> [Aim of the exercise]
Please find every line in the entries below that contains the string "duplicate", and copy it.

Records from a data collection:
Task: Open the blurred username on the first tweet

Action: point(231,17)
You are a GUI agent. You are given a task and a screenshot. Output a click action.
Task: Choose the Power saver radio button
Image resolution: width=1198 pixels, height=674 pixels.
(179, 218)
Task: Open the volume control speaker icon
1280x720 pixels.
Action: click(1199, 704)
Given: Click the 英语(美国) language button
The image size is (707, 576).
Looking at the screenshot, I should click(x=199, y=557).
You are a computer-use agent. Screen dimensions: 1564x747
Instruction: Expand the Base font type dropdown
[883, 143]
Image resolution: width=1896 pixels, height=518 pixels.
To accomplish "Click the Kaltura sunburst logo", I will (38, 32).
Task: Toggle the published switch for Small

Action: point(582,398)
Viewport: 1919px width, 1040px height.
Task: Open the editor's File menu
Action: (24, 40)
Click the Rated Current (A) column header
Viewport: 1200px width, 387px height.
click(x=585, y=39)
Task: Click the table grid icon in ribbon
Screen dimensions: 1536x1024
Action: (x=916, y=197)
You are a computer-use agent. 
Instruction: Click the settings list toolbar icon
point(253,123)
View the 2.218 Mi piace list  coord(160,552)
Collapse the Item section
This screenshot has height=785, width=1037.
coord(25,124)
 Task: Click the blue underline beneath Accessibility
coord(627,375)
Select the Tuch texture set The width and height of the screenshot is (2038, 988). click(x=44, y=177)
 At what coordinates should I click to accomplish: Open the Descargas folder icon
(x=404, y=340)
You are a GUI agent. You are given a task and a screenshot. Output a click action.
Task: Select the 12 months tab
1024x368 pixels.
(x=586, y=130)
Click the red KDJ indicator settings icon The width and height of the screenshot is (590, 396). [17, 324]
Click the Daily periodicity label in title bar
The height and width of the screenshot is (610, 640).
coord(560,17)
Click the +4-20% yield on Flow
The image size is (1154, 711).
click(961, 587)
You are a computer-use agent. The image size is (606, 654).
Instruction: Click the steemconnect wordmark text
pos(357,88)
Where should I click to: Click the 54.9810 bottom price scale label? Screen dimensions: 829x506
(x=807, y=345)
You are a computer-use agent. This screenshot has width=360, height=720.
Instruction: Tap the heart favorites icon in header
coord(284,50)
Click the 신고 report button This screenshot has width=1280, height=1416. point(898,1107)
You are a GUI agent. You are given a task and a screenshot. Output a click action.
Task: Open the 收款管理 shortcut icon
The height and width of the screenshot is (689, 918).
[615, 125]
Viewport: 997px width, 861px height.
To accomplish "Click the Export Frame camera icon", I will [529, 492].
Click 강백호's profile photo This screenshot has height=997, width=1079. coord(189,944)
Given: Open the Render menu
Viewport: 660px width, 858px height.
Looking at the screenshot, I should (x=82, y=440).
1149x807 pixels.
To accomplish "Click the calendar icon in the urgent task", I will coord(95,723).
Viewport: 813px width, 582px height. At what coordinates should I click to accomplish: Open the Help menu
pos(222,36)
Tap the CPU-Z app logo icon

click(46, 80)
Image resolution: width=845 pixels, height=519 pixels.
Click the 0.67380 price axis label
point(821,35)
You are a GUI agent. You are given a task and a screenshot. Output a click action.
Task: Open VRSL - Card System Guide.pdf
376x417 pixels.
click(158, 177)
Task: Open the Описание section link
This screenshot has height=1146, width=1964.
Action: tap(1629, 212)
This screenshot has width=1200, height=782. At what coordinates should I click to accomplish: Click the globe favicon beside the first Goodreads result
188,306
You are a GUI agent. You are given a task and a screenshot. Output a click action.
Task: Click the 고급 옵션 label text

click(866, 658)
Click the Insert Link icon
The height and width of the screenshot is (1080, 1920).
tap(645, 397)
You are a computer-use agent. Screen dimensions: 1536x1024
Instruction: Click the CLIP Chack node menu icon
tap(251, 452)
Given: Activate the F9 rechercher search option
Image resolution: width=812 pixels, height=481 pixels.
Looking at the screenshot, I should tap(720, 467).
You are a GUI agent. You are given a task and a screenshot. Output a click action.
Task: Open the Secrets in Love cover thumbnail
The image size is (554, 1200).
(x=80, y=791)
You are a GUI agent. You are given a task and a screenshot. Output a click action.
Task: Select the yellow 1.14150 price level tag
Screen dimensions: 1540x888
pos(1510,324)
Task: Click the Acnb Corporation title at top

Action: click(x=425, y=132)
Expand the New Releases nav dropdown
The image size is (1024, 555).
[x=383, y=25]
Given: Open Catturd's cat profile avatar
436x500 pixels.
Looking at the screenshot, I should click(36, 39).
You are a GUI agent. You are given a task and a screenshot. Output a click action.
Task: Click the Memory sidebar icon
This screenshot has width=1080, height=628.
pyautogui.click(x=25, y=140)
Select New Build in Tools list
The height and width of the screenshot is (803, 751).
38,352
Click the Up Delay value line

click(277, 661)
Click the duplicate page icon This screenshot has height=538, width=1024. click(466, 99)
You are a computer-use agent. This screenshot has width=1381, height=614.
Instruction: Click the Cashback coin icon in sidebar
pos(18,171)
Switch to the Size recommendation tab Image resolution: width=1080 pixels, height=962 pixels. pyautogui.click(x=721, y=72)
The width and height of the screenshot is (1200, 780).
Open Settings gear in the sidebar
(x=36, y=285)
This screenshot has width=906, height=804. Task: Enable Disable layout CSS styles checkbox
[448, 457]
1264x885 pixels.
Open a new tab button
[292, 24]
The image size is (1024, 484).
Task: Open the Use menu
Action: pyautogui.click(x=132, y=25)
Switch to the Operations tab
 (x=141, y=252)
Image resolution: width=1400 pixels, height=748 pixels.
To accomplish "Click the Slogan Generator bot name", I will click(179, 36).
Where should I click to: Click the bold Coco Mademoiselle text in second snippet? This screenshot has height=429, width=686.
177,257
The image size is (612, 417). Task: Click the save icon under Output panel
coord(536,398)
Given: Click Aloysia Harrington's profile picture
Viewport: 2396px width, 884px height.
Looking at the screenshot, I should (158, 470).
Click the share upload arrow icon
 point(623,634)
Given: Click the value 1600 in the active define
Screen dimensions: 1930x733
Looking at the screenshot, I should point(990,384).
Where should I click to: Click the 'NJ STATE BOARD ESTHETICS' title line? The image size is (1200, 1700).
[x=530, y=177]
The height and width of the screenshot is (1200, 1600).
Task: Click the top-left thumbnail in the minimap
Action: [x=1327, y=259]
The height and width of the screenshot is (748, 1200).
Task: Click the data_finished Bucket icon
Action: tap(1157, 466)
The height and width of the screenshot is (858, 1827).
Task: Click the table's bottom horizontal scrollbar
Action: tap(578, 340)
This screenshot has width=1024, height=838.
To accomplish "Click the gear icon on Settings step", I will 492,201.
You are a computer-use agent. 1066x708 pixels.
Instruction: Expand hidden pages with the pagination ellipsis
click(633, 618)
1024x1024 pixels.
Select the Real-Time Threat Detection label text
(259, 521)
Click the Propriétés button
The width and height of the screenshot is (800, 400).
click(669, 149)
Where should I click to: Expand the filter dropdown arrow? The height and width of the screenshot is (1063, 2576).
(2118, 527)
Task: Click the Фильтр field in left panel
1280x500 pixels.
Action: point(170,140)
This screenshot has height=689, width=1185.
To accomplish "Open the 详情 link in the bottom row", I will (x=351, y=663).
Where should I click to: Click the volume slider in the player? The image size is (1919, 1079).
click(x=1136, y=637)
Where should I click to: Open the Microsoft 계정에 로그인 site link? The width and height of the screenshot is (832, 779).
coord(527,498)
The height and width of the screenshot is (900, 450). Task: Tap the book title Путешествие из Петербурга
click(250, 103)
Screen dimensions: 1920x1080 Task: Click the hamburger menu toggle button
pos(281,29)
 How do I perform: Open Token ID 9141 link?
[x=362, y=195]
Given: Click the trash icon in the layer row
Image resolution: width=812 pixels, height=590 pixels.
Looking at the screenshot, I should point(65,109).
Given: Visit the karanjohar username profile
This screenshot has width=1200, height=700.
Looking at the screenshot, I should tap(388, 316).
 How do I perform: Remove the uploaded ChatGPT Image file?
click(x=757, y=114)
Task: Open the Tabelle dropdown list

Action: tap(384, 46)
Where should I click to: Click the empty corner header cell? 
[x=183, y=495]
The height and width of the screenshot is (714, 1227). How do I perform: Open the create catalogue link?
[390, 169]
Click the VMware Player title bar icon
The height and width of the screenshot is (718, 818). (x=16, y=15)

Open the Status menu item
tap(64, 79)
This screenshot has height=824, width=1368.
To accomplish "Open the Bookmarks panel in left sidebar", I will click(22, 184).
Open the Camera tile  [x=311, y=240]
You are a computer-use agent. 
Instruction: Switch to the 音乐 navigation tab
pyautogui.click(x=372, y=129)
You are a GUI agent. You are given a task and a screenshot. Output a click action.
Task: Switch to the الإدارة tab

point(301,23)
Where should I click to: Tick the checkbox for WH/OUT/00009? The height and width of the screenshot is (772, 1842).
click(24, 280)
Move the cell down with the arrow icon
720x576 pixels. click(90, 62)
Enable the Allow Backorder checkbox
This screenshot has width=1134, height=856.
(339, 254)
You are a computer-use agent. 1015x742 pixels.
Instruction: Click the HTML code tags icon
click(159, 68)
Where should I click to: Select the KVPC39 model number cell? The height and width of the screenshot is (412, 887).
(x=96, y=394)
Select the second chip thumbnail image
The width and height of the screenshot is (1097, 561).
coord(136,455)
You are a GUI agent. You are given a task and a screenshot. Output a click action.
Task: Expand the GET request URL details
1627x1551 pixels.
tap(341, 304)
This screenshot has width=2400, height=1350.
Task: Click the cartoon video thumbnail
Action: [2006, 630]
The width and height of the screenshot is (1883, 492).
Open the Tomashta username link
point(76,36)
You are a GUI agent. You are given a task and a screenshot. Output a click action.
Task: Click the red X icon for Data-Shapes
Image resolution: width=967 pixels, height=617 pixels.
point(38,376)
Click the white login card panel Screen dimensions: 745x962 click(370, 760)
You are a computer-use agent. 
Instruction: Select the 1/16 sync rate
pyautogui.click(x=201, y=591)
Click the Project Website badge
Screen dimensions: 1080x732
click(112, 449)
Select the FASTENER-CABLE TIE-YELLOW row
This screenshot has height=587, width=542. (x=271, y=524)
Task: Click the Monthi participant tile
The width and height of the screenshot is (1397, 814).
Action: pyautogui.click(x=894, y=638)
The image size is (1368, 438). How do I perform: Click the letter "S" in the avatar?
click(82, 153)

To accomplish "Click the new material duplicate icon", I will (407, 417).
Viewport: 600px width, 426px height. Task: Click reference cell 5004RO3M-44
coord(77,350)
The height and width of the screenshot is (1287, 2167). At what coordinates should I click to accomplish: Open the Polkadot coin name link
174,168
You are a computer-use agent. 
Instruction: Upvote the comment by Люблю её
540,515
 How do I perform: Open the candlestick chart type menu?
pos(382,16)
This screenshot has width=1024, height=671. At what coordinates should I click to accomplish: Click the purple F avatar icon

> [Exercise output]
Click the duplicate page icon This screenshot has height=538, width=1024. click(466, 99)
To accomplish "Click the new material duplicate icon", I will (407, 417).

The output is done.